Read Three Moments of an Explosion Page 5


  And as I’m thinking that, with my hands stock-still to anyone watching, my fingers are snatching my no-longer-helpful spare Three and sending it to Hell via my sleeve, and coaxing my stolen card out from under its band, toward my cuff and fingertips, a clean sleight, bringing it back up and slipping it into position, all in a fraction of a second, all unseen.

  Belinda’s in, and the captain’s in, of course, which I was banking on, and I don’t care what piece of shit he’s holding, he’s not going to beat my hand—my winning hand—now.
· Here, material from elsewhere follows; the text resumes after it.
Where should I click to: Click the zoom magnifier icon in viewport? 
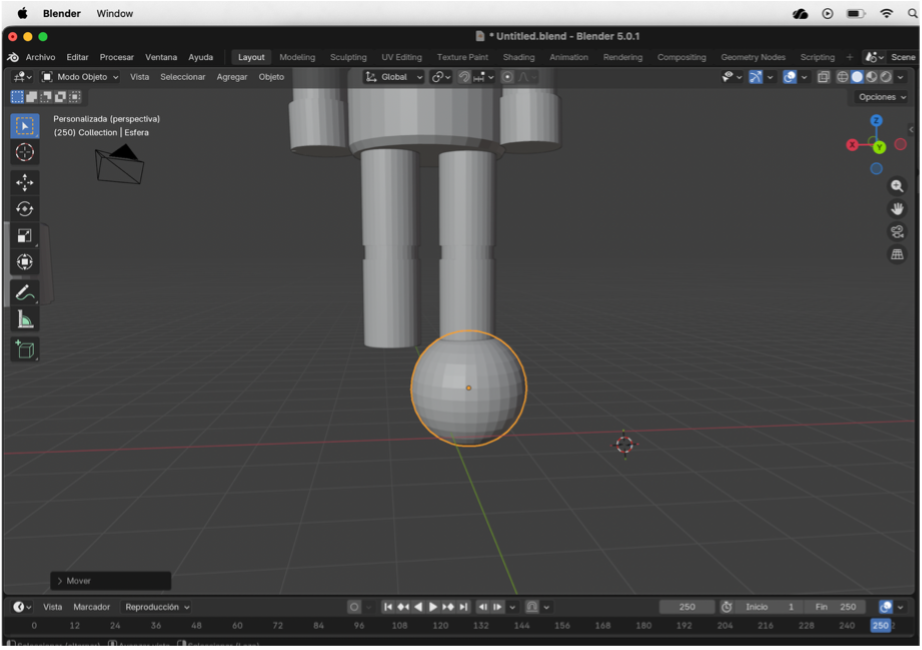897,186

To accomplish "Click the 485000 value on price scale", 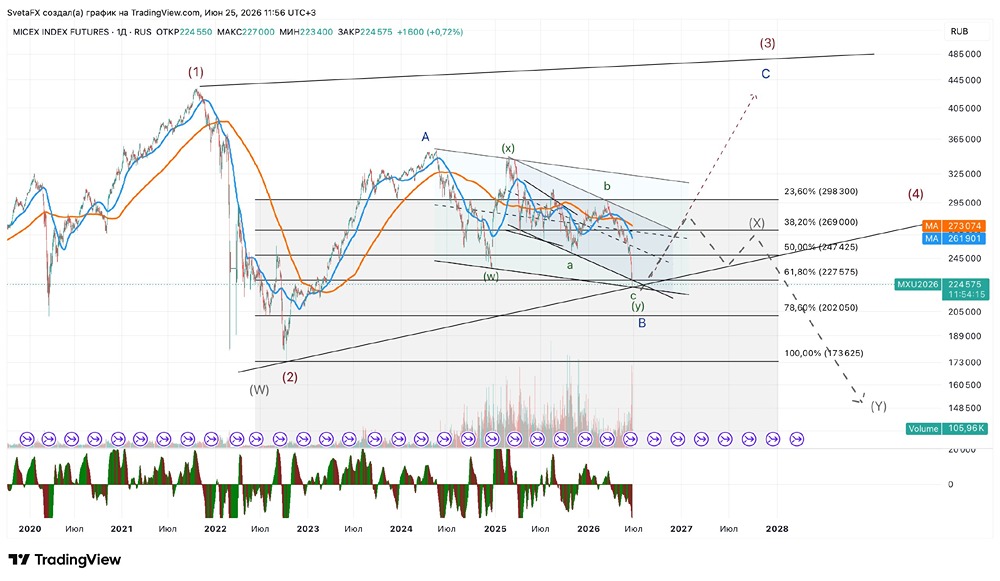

I’m ready.

  The betting’s done and Sugarface deals the river, the fifth shared card. It skitters down. The lights flicker and everyone’s gasping and everything goes slow, because the last card out of the deck, the last card face up on the table, is a new color.

  It’s the Four of Chimneys.

  “Oh hell yes,” I hear Sugarface say, “Mon Dieu,” I hear, and “Oh my God.”

  That’s Belinda.

  I stare at the blue in the red and black. A shared hidden card. Everyone can have a hidden card in their hand.

  The boat pitches, and for a fraction of an instant I see the night beyond the windows and it’s as if I hear a drone, as if someone’s walking on the deck, someone tall and stiff and dignified in a deep coat, smoking, looking in at us with austere curiosity, with satisfaction.

  I can hear the captain saying, “What is this? What does this mean?” and Sugarface saying, “Just keep quiet and watch, and show some respect, this is your induction,” and Belinda is staring right at me, her mouth open, her eyes wide.

  My frantic little fingers are fumbling deeper in my sleeve than you’d think possible but I dropped that Three to nestle I don’t know where against my skin, there’s no retrieving it, and I can’t swap it back in or its replacement back out again, and everyone can see I have two hole cards in my hand, just as I should.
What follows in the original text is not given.